4) Let Jonathan go and face Nigerians and account for his stewardship in the last one year. Nigerians have heard from the opposition. From March 7-9, there was a presidential policy dialogue in Abuja organised by the Murtala Muhammed Foundation. Ribadu, Utomi, and Shekarau were there. Jonathan was a no-show, even though he was expected. All the local channels were there. But much more important, Nigerians, particularly the teeming population of unemployed youth, were there to listen to their president and the man who wants to continue in office come May. Then of course there was the much talked about NN24 debate where the president was AWOL. On Friday, March 25, Nigerian youth, under the auspices of What About US provided another forum for the president to redeem himself, but he brushed them aside. That debate was shown on Channels TV, which the last time I checked was 100% Nigeria owned.

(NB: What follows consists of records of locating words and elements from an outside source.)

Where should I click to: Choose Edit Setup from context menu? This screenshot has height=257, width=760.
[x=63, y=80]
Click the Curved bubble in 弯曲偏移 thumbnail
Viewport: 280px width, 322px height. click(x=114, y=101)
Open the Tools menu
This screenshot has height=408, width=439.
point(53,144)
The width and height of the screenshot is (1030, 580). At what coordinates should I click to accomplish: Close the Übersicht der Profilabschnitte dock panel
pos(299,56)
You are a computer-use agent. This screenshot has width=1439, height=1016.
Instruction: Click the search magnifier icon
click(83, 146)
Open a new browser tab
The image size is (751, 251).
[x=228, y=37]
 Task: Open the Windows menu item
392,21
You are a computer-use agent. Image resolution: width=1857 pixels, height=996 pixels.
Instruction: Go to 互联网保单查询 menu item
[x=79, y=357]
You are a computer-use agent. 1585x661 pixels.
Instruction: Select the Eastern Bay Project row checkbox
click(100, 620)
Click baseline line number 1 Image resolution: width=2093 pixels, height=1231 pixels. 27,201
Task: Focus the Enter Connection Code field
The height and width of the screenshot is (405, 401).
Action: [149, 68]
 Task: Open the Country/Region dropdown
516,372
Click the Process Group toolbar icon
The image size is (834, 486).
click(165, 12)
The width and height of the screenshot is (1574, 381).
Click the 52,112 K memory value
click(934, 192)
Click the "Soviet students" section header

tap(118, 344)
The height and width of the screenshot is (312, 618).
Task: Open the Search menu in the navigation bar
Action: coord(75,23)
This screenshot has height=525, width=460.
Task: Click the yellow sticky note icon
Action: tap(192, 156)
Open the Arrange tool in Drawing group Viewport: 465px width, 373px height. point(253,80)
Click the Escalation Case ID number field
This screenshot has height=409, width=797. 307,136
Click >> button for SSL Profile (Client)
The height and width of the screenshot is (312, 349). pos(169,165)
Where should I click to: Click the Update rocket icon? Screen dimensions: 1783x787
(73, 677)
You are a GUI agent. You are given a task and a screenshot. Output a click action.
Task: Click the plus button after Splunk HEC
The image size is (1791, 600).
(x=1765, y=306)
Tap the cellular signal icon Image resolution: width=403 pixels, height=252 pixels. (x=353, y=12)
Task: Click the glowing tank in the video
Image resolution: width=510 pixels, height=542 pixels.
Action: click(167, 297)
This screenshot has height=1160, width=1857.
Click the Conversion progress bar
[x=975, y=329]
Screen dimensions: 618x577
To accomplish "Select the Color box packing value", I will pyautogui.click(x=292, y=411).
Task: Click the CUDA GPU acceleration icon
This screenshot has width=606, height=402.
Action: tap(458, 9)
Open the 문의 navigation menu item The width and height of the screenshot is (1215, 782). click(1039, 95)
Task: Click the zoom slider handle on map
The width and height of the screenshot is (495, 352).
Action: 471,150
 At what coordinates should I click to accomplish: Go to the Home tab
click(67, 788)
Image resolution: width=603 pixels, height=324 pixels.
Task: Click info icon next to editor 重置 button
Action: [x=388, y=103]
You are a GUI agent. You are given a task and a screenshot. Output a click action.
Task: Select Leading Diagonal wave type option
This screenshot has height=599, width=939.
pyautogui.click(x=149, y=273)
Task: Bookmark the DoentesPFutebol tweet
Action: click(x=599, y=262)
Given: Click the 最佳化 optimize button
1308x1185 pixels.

5) Come to think of it, where was Omokri in 2007? I am sure he is old enough to remember that the man who became president that year, Umaru Musa Yar’Adua, did not take part in any debate; neither did his running mate, Governor Goodluck Jonathan. The NEDG has been organising debates since 1999, why did they not insist that Yar’Adua and Jonathan attend the 2007 debate?
6) By the way Omokri, the trio of Ribadu, Buhari and Shekarau are boycotting the debate not because they don’t trust BON as a government agency. The import of their argument is that the president can’t pick and chose the debate he wants to attend and expect others not to do the same; that since the president is not “comfortable” with debates organised by certain platforms, the opposition has the right not to be “comfortable” with the platform he has chosen. If you notice what is happening on NTA with Jonathan/PDP campaign stories, you will understand why nobody will be comfortable with BON and its so-called debate.
The less said about Omokri, the better. I should be questioning Pat Utomi who thought it necessary to post this hogwash of an afterthought and give it much attention on his platform.